**To do:**
Throughout the listing below, show every line in which "agent" occurs.

**Information provided:**

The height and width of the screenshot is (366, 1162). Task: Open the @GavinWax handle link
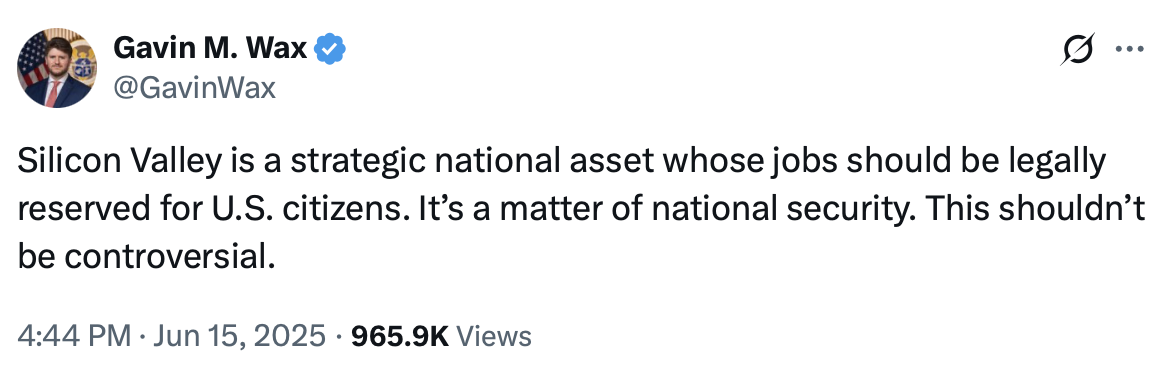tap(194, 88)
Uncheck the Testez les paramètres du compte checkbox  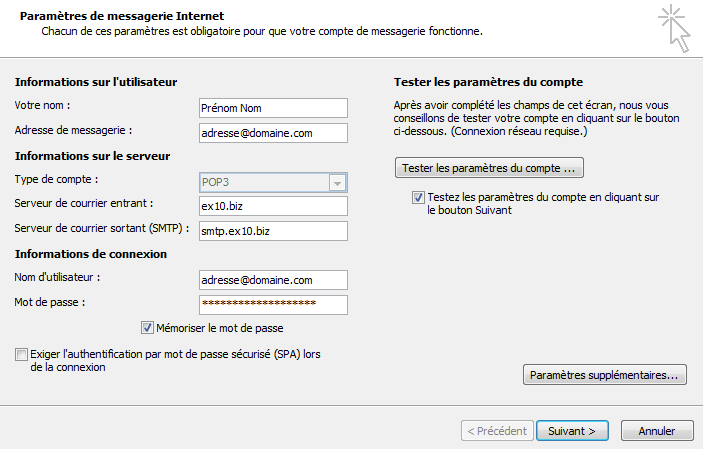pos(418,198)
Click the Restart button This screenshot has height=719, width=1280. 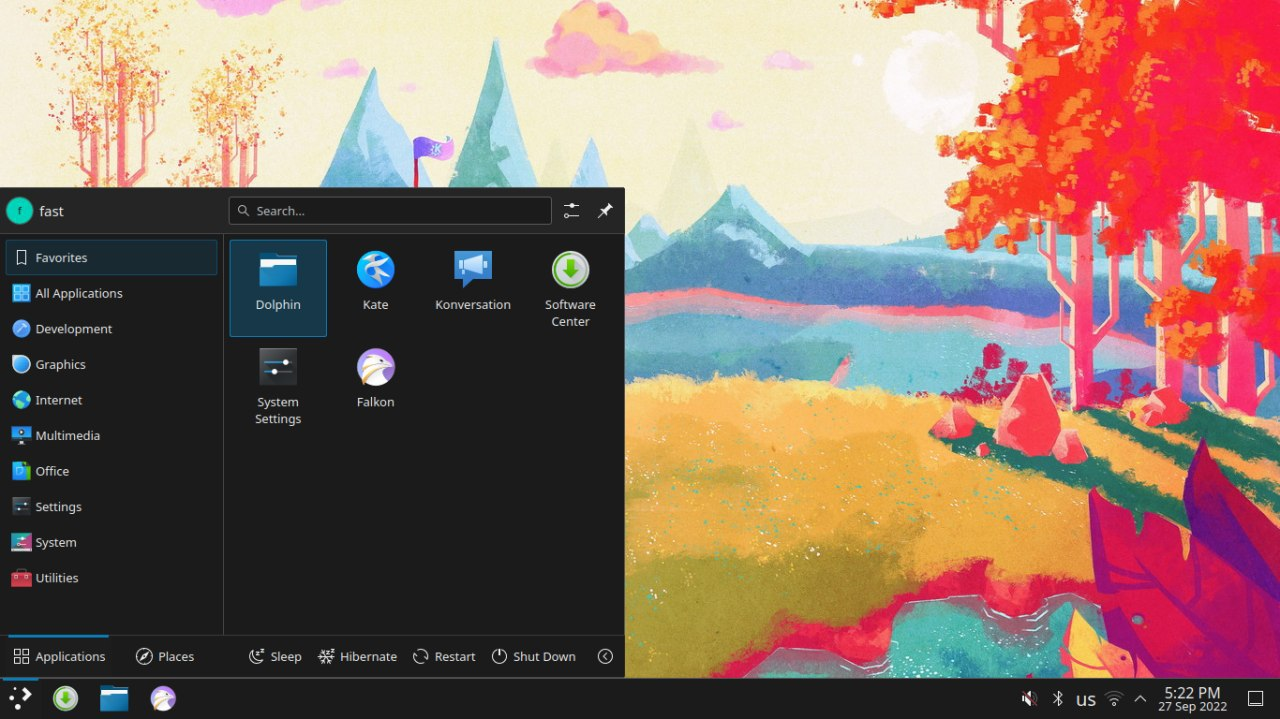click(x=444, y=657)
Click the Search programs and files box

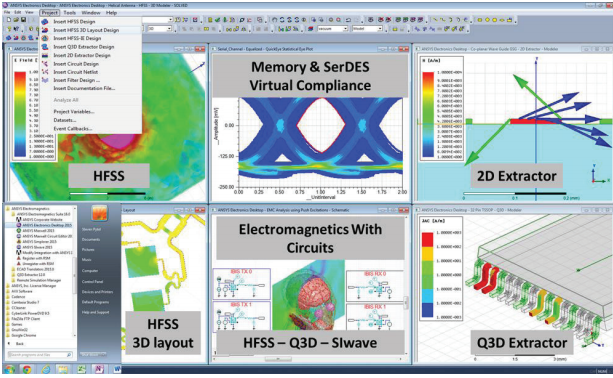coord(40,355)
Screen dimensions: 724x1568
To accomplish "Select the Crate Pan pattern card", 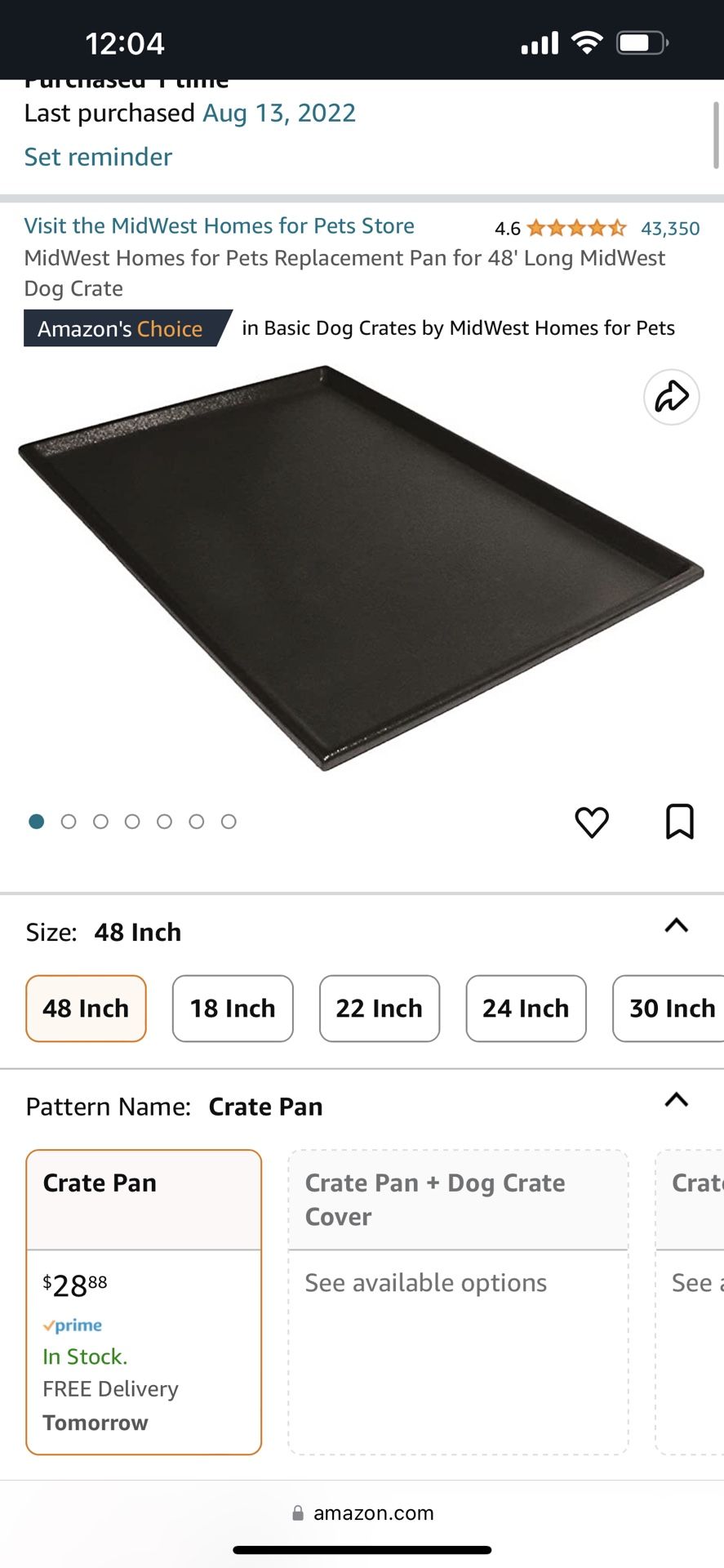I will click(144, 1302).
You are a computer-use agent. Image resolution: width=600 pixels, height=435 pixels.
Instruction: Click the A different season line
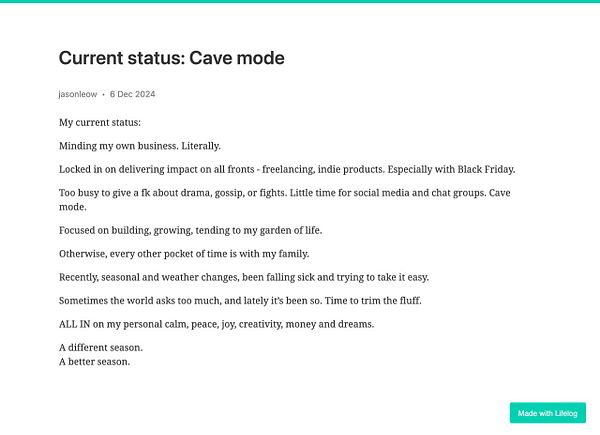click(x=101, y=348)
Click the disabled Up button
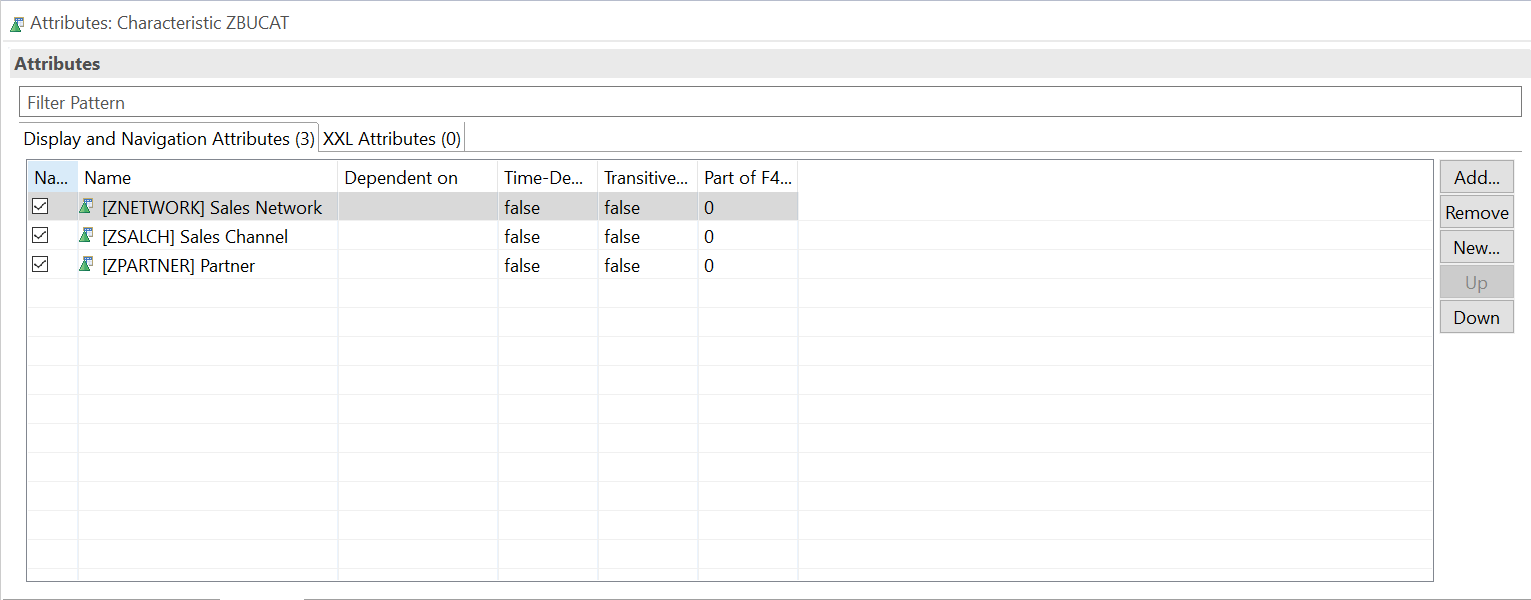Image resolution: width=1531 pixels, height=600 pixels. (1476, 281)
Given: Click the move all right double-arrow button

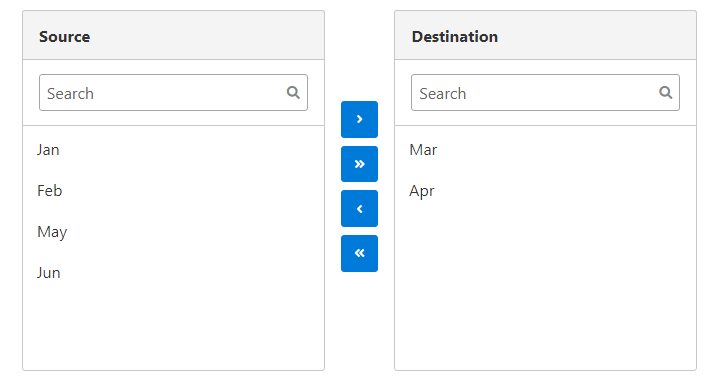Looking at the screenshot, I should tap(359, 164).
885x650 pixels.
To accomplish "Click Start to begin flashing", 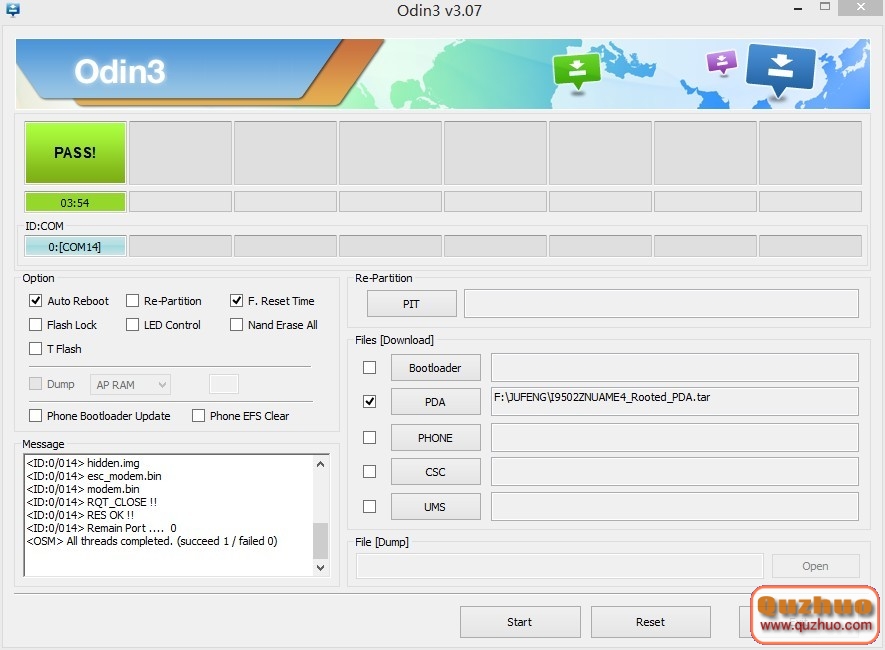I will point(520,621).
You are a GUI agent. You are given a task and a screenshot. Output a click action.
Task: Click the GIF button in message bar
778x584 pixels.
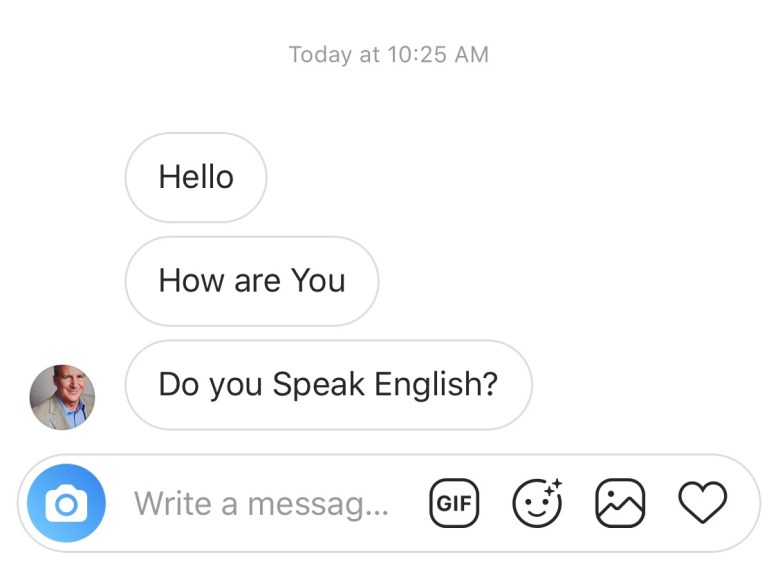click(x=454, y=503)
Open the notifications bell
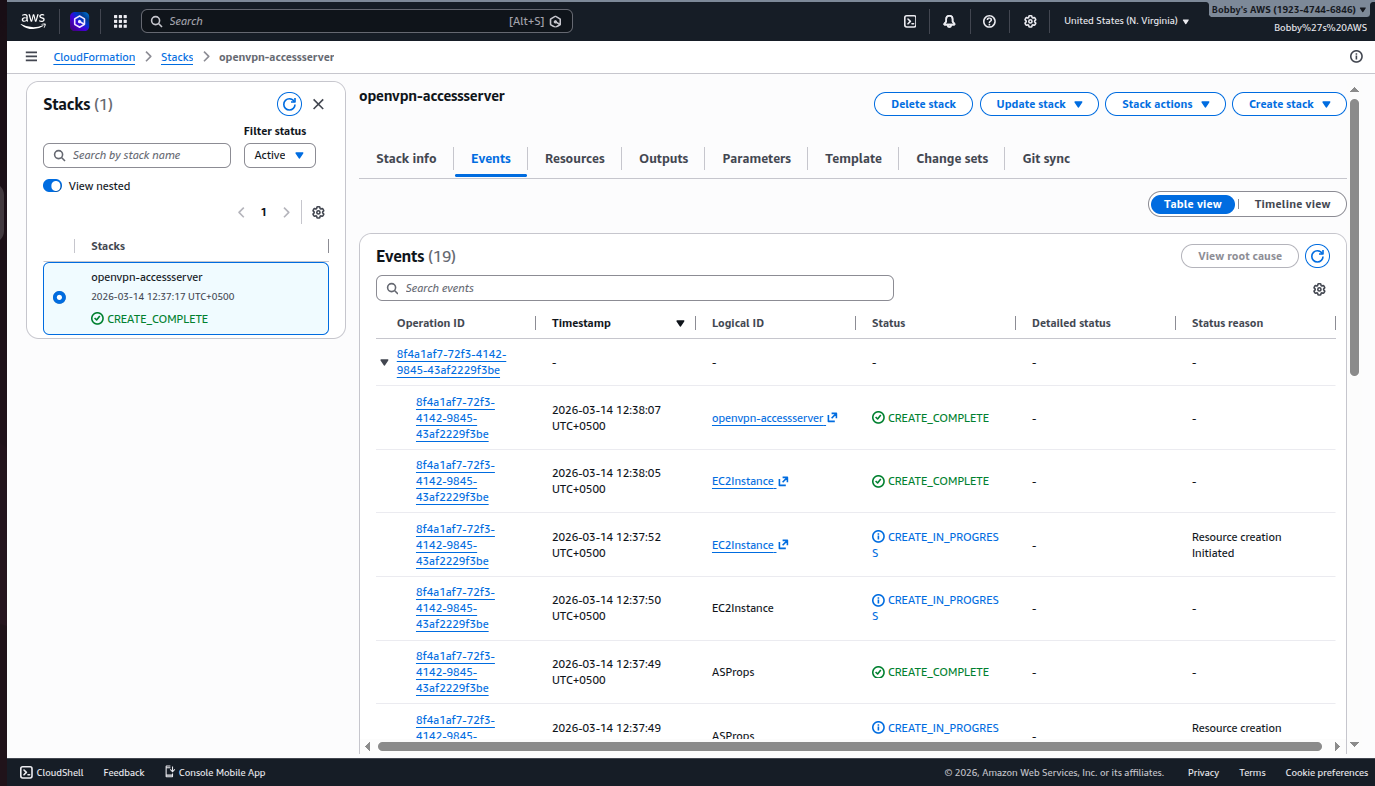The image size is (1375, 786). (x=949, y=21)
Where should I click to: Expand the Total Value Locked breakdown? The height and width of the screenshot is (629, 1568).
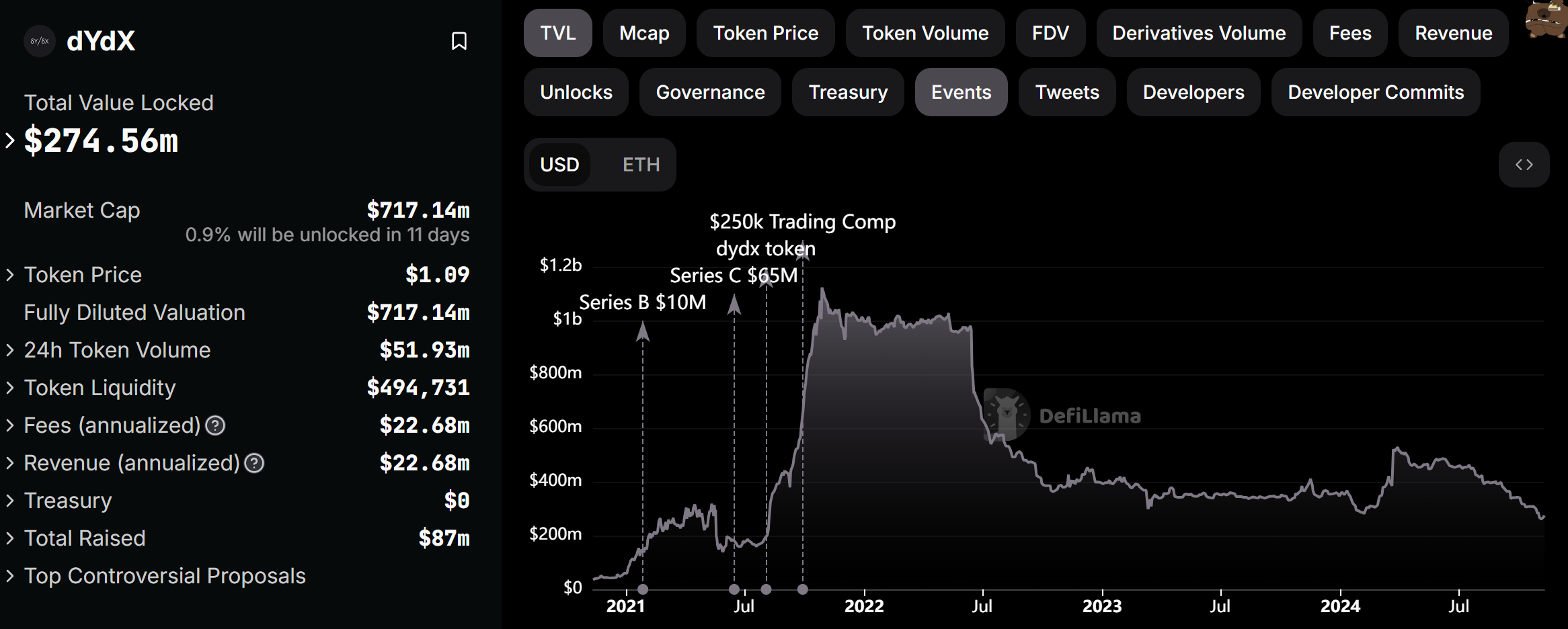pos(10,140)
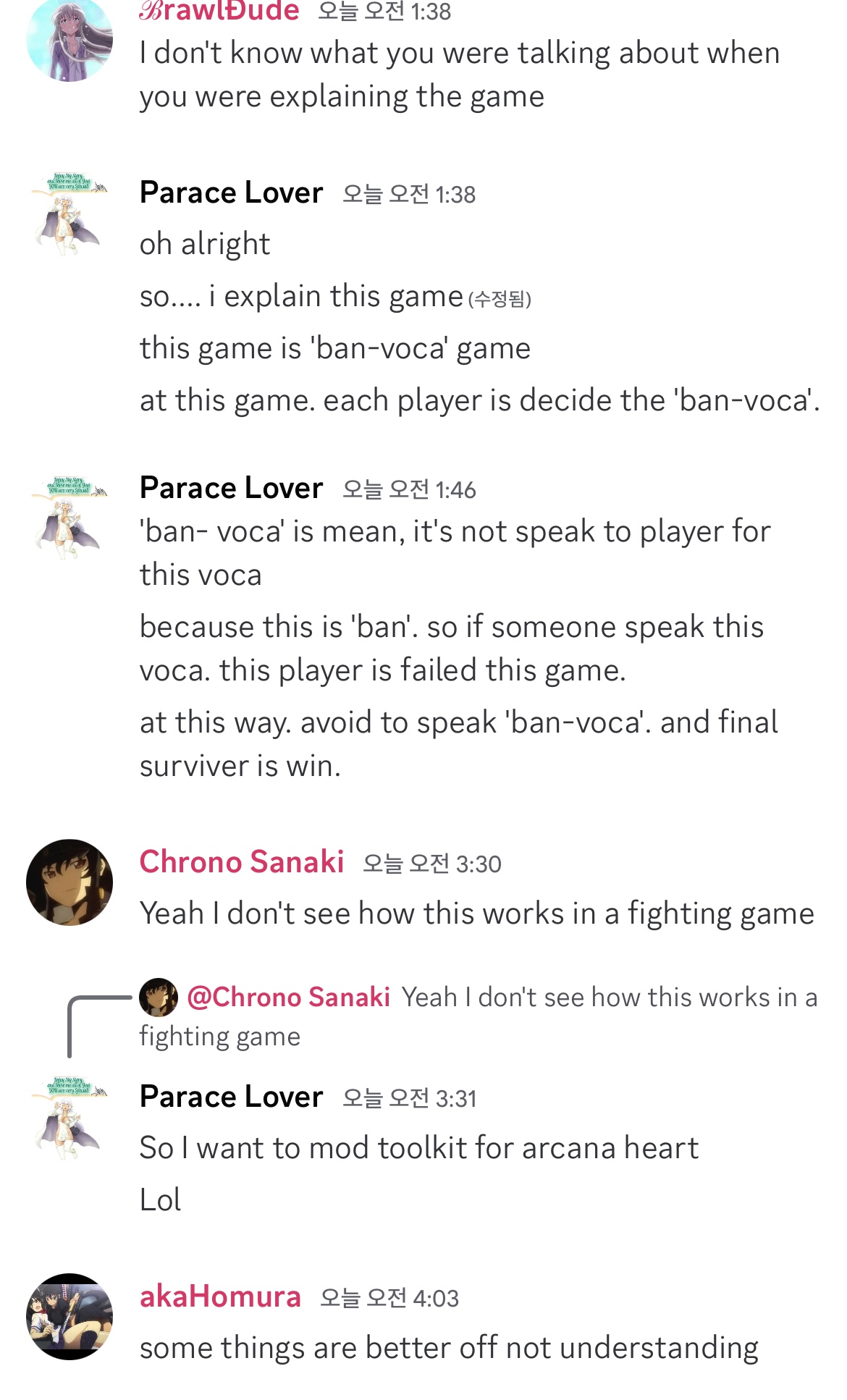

**Exercise output:**
You are a computer-use agent. Image resolution: width=600 pixels, height=435 pixels.
You are a GUI agent. You are given a task and a screenshot. Output a click action.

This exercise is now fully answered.